Funny how the prospect of losing something, makes you reevaluate your priorities.
I was suddenly very much unconcerned with reaching the city square, and
very much more concerned with reaching Duo.
‘Do you think you can get in a position where you can give me some
cover fire?’ I asked. ‘I need to get over there.’
There was an exasperated sigh. ‘I’ll give you the damn cover,
but you need to get the fuck out of here. I doubt I can even stand up, much
less walk. You’re only going to get yourself killed along with…’
I snarled and fired off several rounds at distant shadows down the street,
unable to hear him finish the sentence.
Bullets immediately pocked the ground around me, and I knew they were homing
in. There was a long bit of silence before Duo dared, ‘Heero…’
in a gentle tone.
I didn’t respond to it though, and he didn’t seem to know what
he wanted to say anyway. We were quiet for a moment, and I could hear the
pained pant of his breath. ‘You get ready,’ I finally told him,
not able to bear that sound. ‘I’m moving.’

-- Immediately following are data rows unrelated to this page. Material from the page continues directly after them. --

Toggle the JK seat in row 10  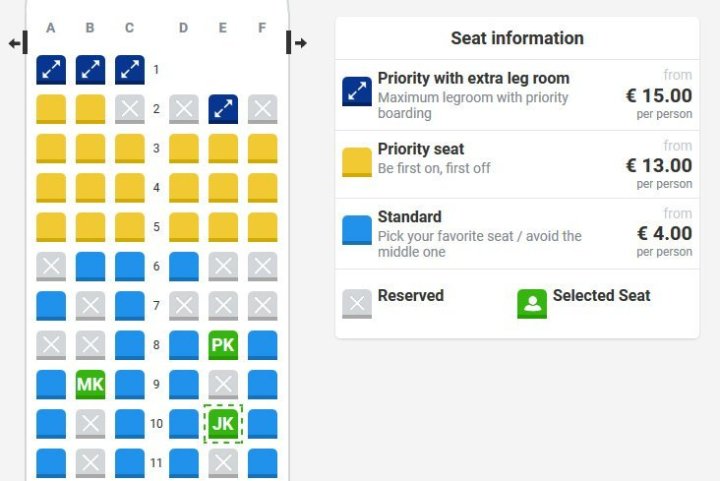[223, 423]
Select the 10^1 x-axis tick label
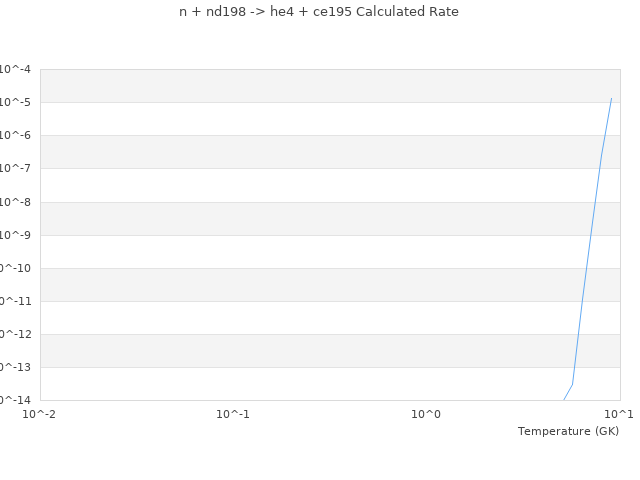The height and width of the screenshot is (480, 640). (619, 414)
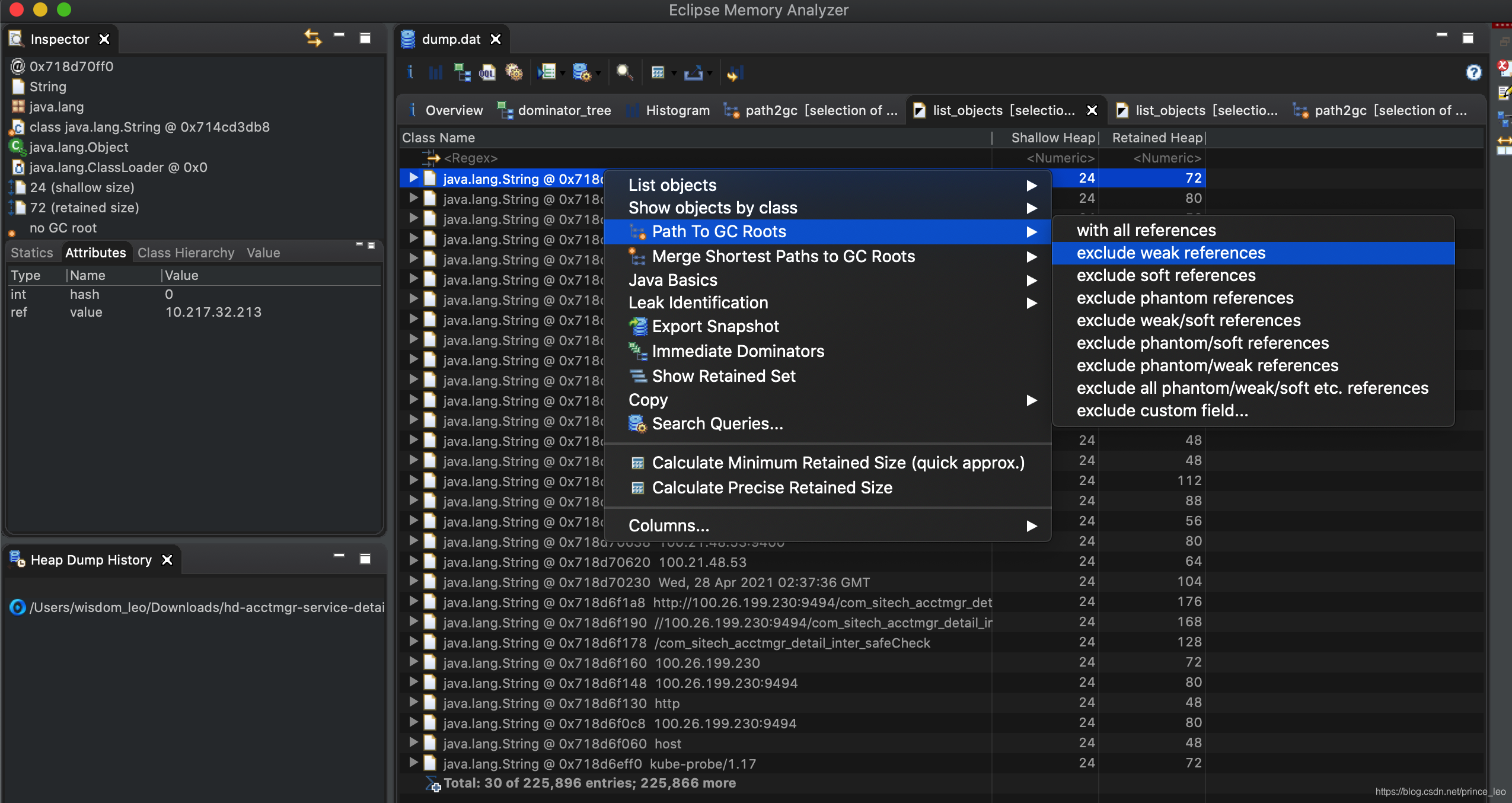Open overview info icon in toolbar
Viewport: 1512px width, 803px height.
pos(410,73)
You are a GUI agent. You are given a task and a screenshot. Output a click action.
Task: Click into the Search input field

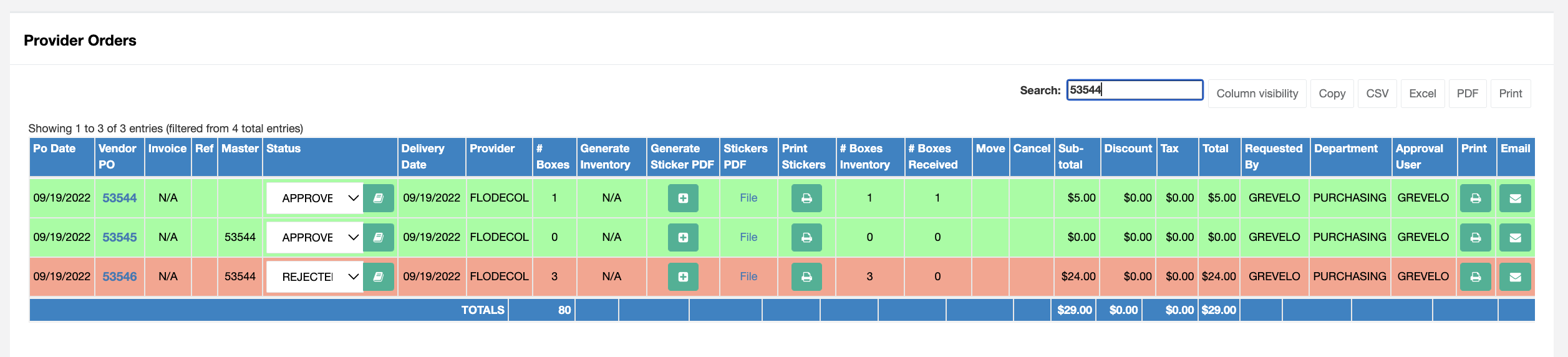tap(1135, 90)
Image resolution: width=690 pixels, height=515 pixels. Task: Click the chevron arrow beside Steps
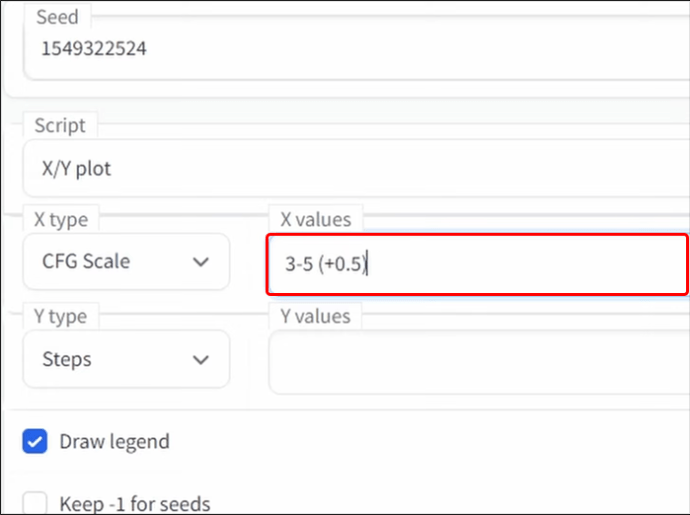201,359
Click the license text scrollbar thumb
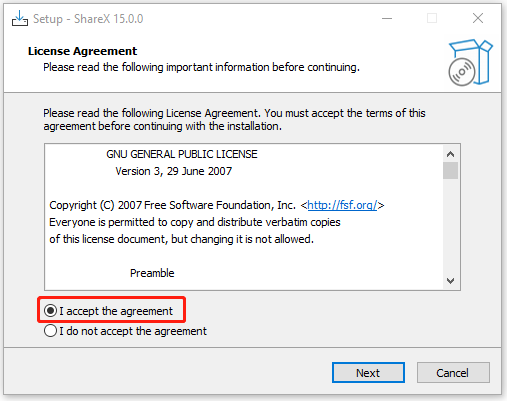 450,171
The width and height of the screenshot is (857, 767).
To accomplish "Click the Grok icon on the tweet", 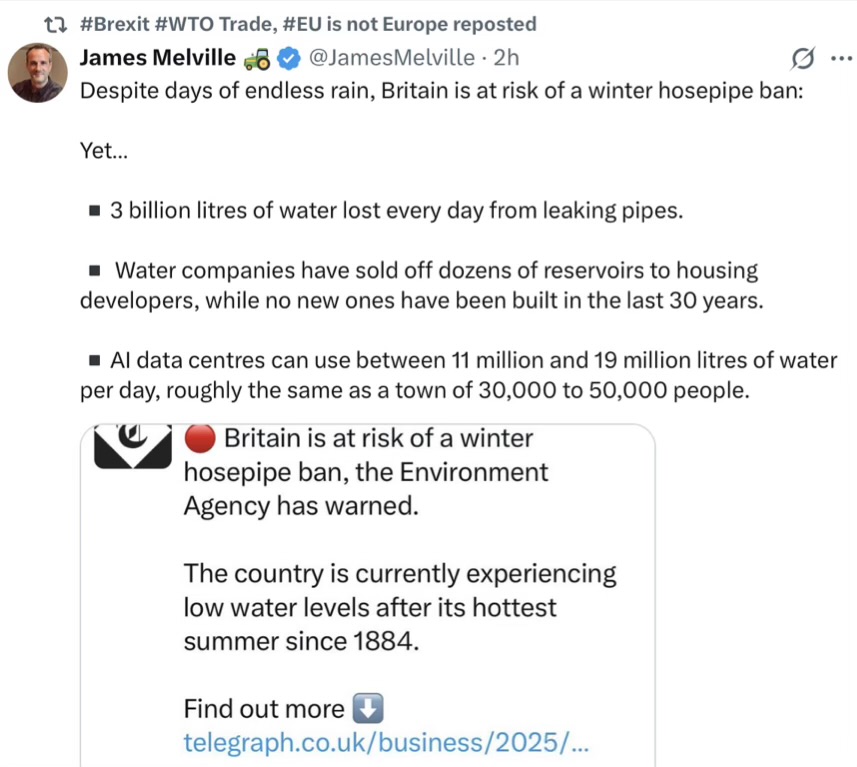I will click(x=802, y=60).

I think he growled outright. ‘For God’s sake, Yuy…’
he began, but he didn’t finish it, whatever the thought was, because
we were both brought up short by the sound of distant bells. Not bells of
alarm, not klaxons of warning, but church bells. They sounded very…
surreal. After a moment, they were echoed from another part of the city.
Everything else just… went still.
‘What the hell?’ I muttered, and Duo let out with an odd little
‘It’s… Christmas,’ he told me, voice wistful and
something else I couldn’t identify. ‘It’s midnight…
it’s Christmas day.’
I blinked across where I could just see Duo’s form, and for a moment,
thought I might have met his gaze.
‘Merry Christmas, Heero,’ he said so softly I almost didn’t
hear it. I couldn’t help it… I laughed.
It won me a spark of surprised laughter in return and then he was quiet
for a bit. The whole town seemed to be silent for that moment, while we
all listened to the sounds of the bells. They sounded eerie, echoing in
a quiet that hadn’t existed just moments before. I suddenly felt the
cold I hadn’t had time to notice before. I turned and sat down, mirroring
Duo’s position with my back to the enemy. I was just… very tired.
‘You know,’ Duo told me conversationally. ‘There’s
an old legend that during one of the Earth wars, the soldiers on the two
sides lay down their guns on Christmas Eve and sang Christmas carols together.
They supposedly came out of the trenches, shared a few drinks and declared
a truce for Christmas.’
I snorted. ‘That sounds like an urban legend.’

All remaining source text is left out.